With SDSU staying, MWC remains one of the top basketball leagues

sports@dailylobo.com
@ThomasRomeroS

Last week the Mountain West Conference reinstated San Diego State University as a member.

Every current or future Mountain West school should rejoice.
The Aztecs’ staying put means the MWC remains one of the top basketball conferences in the nation.

Yes, as of now UNM is the only team from the MWC in both the AP Top 25 poll (No. 15) and the USA Today Coaches poll (No. 17), but SDSU, UNLV, Boise State and Wyoming have all received votes this year and both the Rebels and the Aztecs have been ranked this season. SDSU, the only other Mountain West school in either poll, sits at No. 25 in the Coaches Poll.

Also, the MWC ranks third in conference RPI right behind basketball power conferences the Big 10 and the Big East, who rank first and second respectively.

Only one non-conference game remains for the league (Wyoming faces CSU Bakersfield on Feb. 6), and the Mountain West holds a .793 (100-26) winning percentage against non-conference foes. The MWC has finished with a .700 win percentage or better the past three seasons and four times overall.

Those are impressive numbers for a conference that lost BYU, Utah and TCU in the last couple of years.

UNM head coach Steve Alford said the MWC would have been able to survive without SDSU, but because the team stayed, a quality basketball league remains intact.

“We’ve had three years of teams leaving, teams coming, teams leaving, teams coming; and yet all our league has done in basketball is continue to get better,” he said. “That’s a tremendous complement to the players and the coaches we have in our league. … We’re putting more teams in the national tournament in basketball. You have to give credit somewhere, and to me it’s the quality of players we have in this league and the quality of coaches we have in this league.”

* Stated exercise:
Transcribe the part of the article on San Diego State staying in the Mountain West Conference that begins at the words "sports@dailylobo.com" and stops after "the Coaches Poll.". The entries that come next have no connection to the article on San Diego State staying in the Mountain West Conference.

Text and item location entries
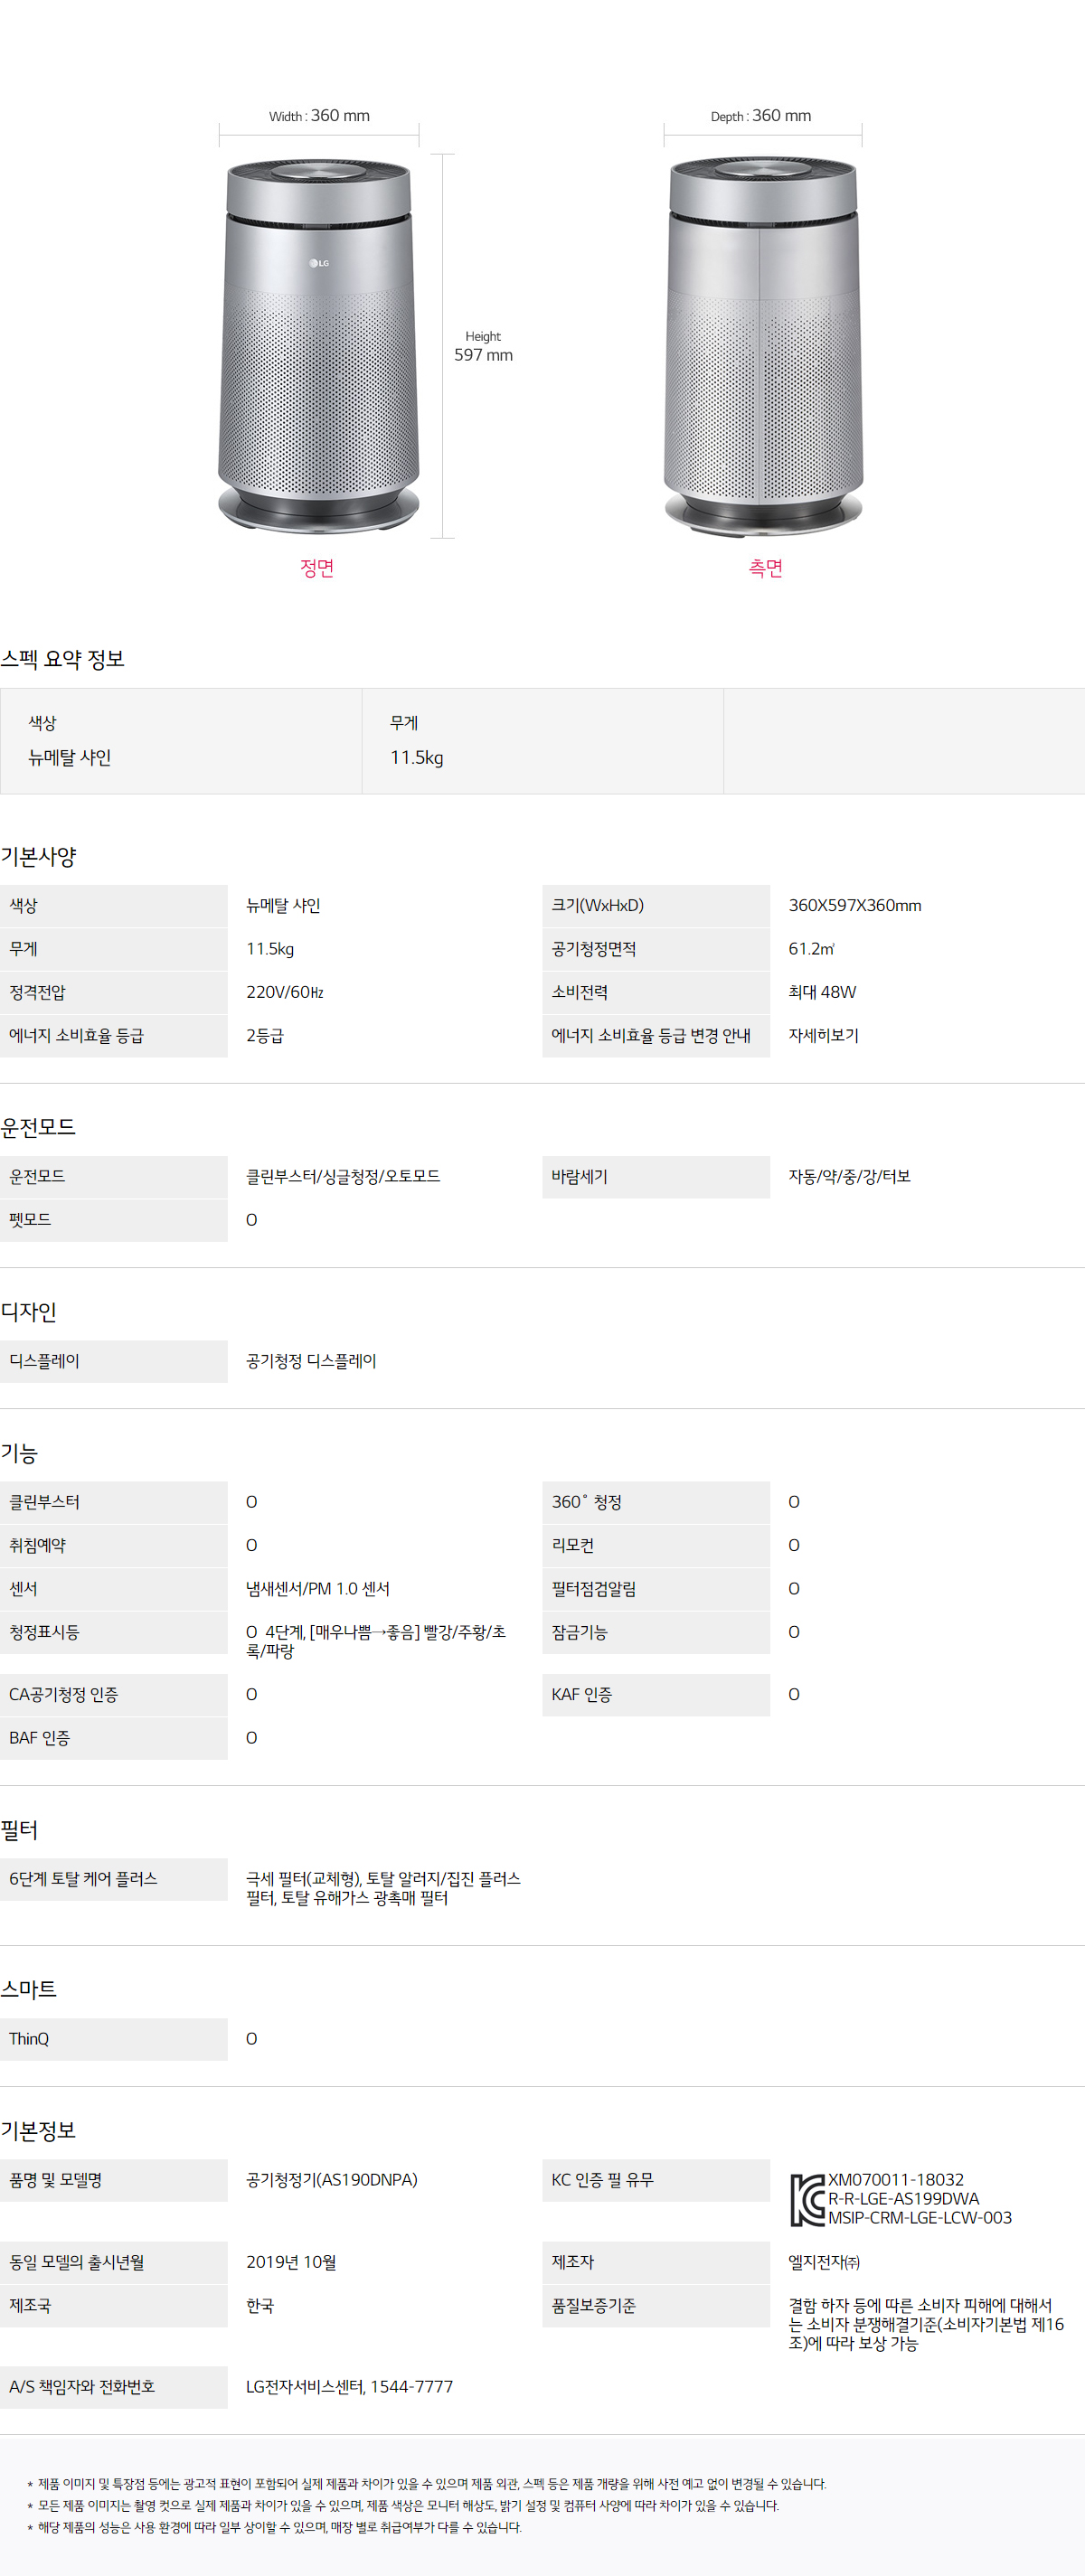Open the 자세히보기 energy rating link

823,1036
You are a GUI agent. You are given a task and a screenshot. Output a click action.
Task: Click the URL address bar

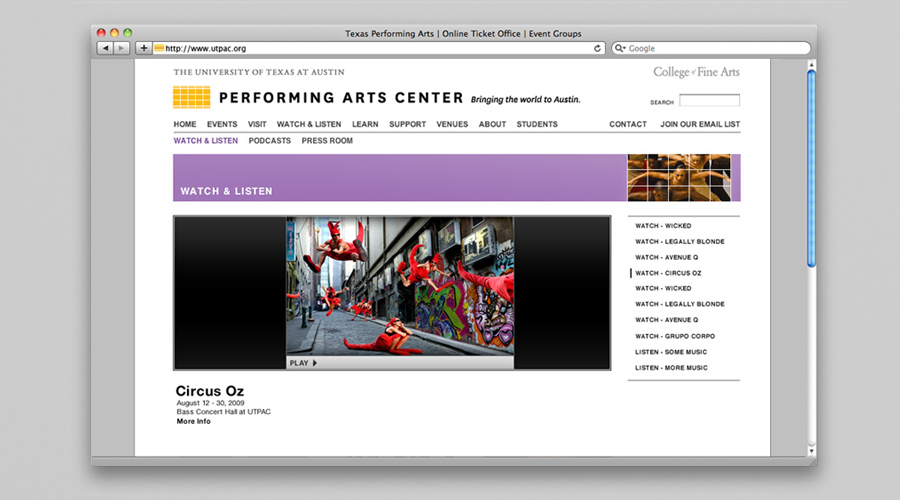380,48
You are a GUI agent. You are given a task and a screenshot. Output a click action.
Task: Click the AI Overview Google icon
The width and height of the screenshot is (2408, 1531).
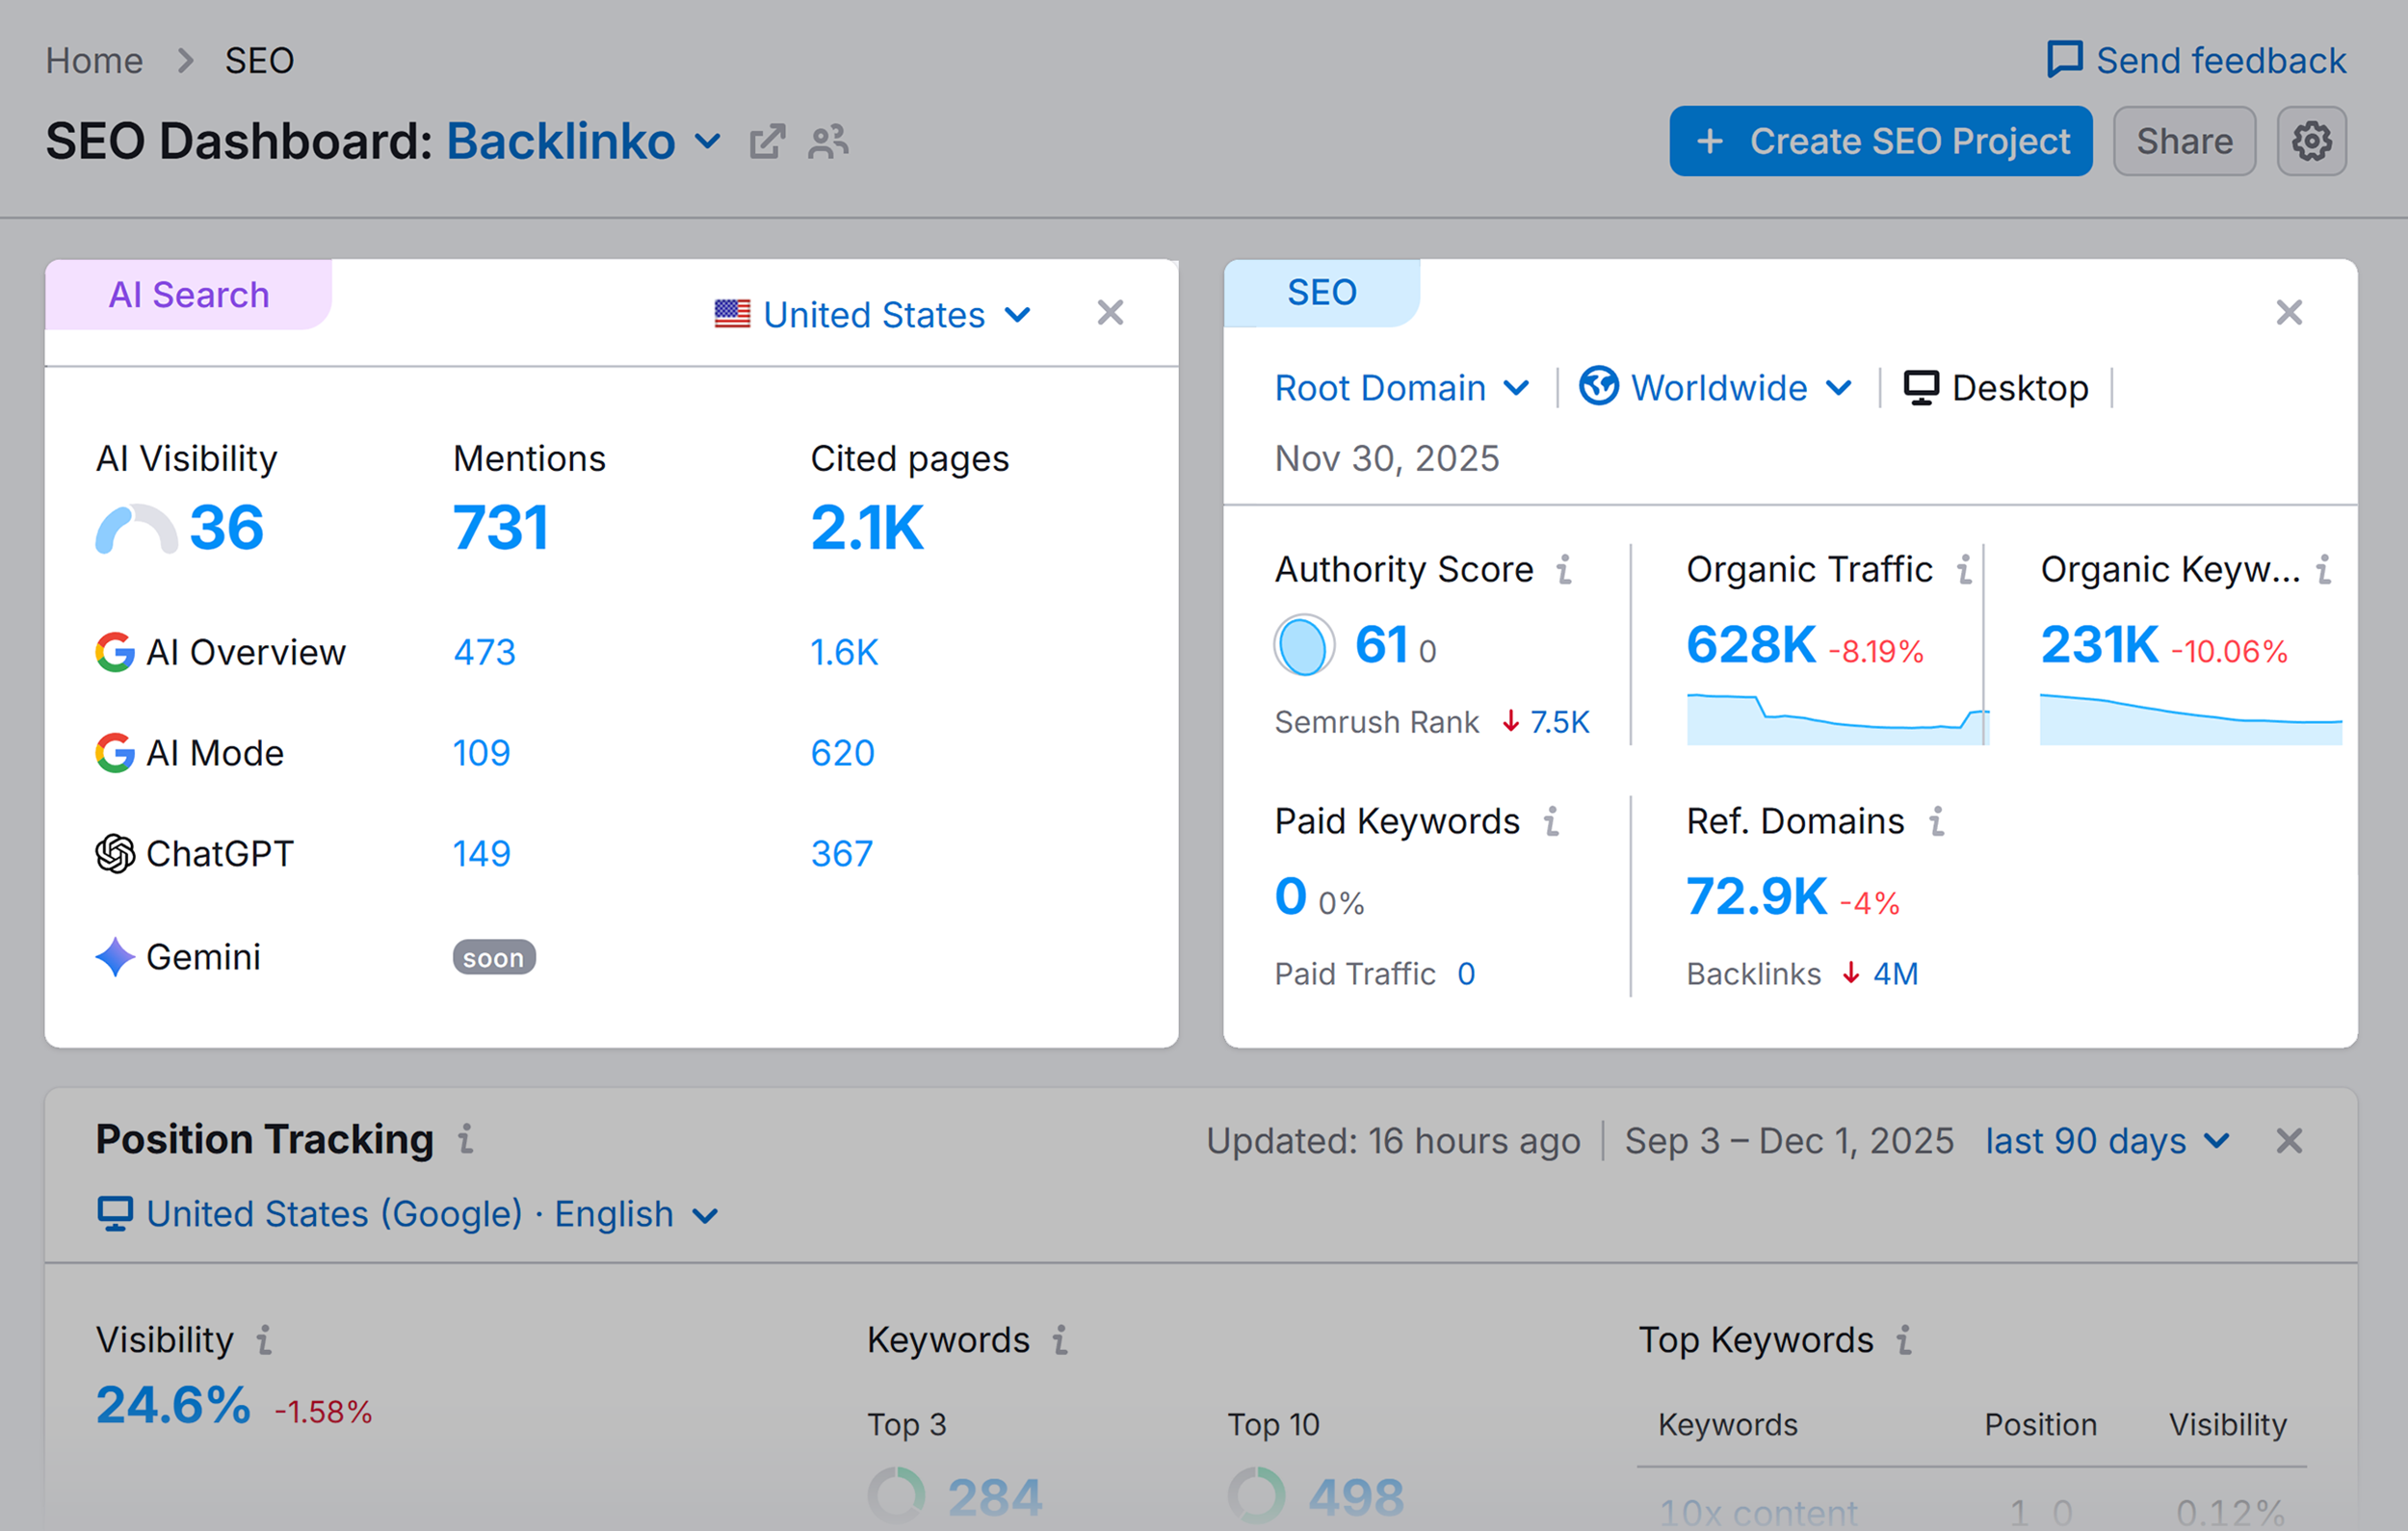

* Exercise response:
sports@dailylobo.com
@ThomasRomeroS

Last week the Mountain West Conference reinstated San Diego State University as a member.

Every current or future Mountain West school should rejoice.
The Aztecs’ staying put means the MWC remains one of the top basketball conferences in the nation.

Yes, as of now UNM is the only team from the MWC in both the AP Top 25 poll (No. 15) and the USA Today Coaches poll (No. 17), but SDSU, UNLV, Boise State and Wyoming have all received votes this year and both the Rebels and the Aztecs have been ranked this season. SDSU, the only other Mountain West school in either poll, sits at No. 25 in the Coaches Poll.